[Saved data entries]
· · ·
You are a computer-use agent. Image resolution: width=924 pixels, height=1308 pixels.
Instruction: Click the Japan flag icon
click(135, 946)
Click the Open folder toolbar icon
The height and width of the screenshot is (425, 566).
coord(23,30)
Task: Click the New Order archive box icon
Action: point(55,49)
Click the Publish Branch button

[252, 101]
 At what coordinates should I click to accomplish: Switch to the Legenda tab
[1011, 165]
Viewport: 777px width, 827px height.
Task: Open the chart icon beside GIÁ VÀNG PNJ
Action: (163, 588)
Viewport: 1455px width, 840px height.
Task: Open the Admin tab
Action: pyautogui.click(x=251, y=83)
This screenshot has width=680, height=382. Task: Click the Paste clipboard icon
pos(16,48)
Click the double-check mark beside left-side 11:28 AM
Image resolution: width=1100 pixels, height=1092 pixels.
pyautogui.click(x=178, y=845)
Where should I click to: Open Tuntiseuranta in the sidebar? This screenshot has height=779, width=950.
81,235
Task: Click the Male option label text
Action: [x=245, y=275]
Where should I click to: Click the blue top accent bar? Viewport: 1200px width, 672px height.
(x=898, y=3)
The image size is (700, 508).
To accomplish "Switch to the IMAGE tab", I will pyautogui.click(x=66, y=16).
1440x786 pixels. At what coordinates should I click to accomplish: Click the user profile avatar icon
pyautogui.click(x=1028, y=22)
· · ·
• PROBLEM TO SOLVE:
Every entry above should be written out again, precisely.

• OUTPUT OF THE EXERCISE:
You are a computer-use agent. Image resolution: width=924 pixels, height=1308 pixels.
Instruction: Click the Japan flag icon
click(135, 946)
Click the Open folder toolbar icon
The height and width of the screenshot is (425, 566).
coord(23,30)
Task: Click the New Order archive box icon
Action: point(55,49)
Click the Publish Branch button

[252, 101]
 At what coordinates should I click to accomplish: Switch to the Legenda tab
[1011, 165]
Viewport: 777px width, 827px height.
Task: Open the chart icon beside GIÁ VÀNG PNJ
Action: (163, 588)
Viewport: 1455px width, 840px height.
Task: Open the Admin tab
Action: pyautogui.click(x=251, y=83)
This screenshot has width=680, height=382. Task: Click the Paste clipboard icon
pos(16,48)
Click the double-check mark beside left-side 11:28 AM
Image resolution: width=1100 pixels, height=1092 pixels.
pyautogui.click(x=178, y=845)
Where should I click to: Open Tuntiseuranta in the sidebar? This screenshot has height=779, width=950.
81,235
Task: Click the Male option label text
Action: [x=245, y=275]
Where should I click to: Click the blue top accent bar? Viewport: 1200px width, 672px height.
(x=898, y=3)
The image size is (700, 508).
To accomplish "Switch to the IMAGE tab", I will pyautogui.click(x=66, y=16).
1440x786 pixels. At what coordinates should I click to accomplish: Click the user profile avatar icon
pyautogui.click(x=1028, y=22)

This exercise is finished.